This might not be a huge deal for anyone — life still goes on and I believe my colleagues understood I was still young, inexperienced and sheltered. They probably didn’t hold it against me, they might have even forgotten about it after just a few hours.
But it has been three days now and it’s still haunting me. Because I absolutely hate people who shirk responsibility and ironically, I was guilty of it.
The cherry on top of the cake is, I realised it and I’m trying to find ways to make sure I don’t commit the same mistake. It might seem like a small thing for you — who haven’t pushed responsibility away before, be it a small or huge task?
But I want to learn as much as I can and grow to become the person I want to be in the future. This is the last mistake I would ever want to commit, especially in my first permanent job.
I was lucky to have landed a decent job with a decent environment of kind colleagues. I was probably too comfortable. If I want to learn anything at all, I need to be aware of such behaviour.
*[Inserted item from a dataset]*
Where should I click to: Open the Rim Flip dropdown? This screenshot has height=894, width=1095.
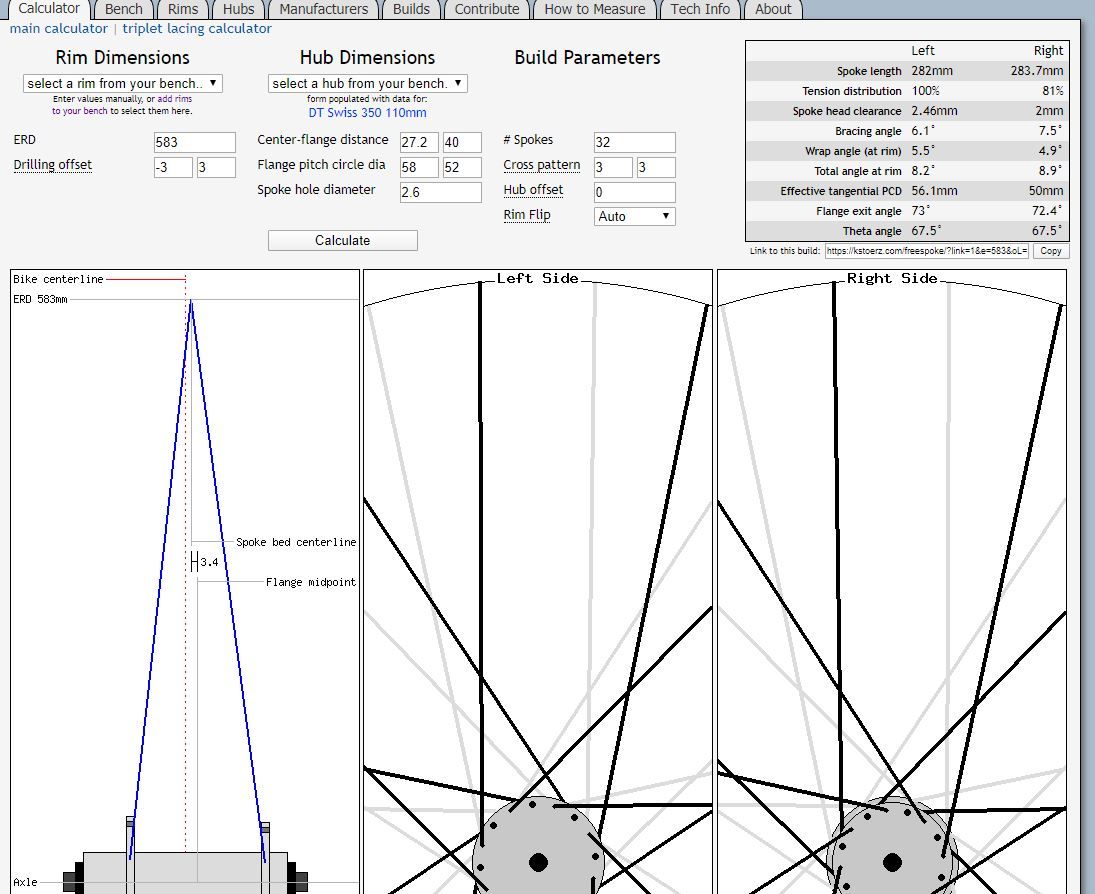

I’m going to set one principle for myself to follow. I’ve learned we don’t control our lives, because principles do. This principle will govern my actions and make sure I do not try to shirk responsibility again.
I will take responsibility for everything — everything is my fault.
For some time now, for at least the recent years leading up to today, I’m increasingly trying to put the blame on myself. That way, it’d force me to depend on only myself and not think that anyone owes me anything that happens in my life.
When we take responsibility for everything we do in life, for every outcome of any situation, for every mistake that affects us, we are essentially empowering ourselves to make the changes to bring ourselves closer to the person we want to become.
We are always so fixated in pushing blame and pointing fingers when problems arise. But by taking the blame, we are giving ourselves the power to make the change, even if it is not something we should be taking the blame for at all.
I’m also going to make it a point to write more regularly about self-awareness. I’ve read multiple Medium stories to understand the importance of writing, regardless what I aspire to be.
I’ve long wanted to start writing on Medium and I’m glad I’ve finally gotten down to it. I aspire to be a writer and I believe this is one of my first few steps to achieving it.
I might never be able to make it as a writer for all I know. But I’m going to try my best.
I don’t mind being one of the millions of aspiring writers who never made it, but I won’t settle being one of the millions of aspiring writers who never even set out to try.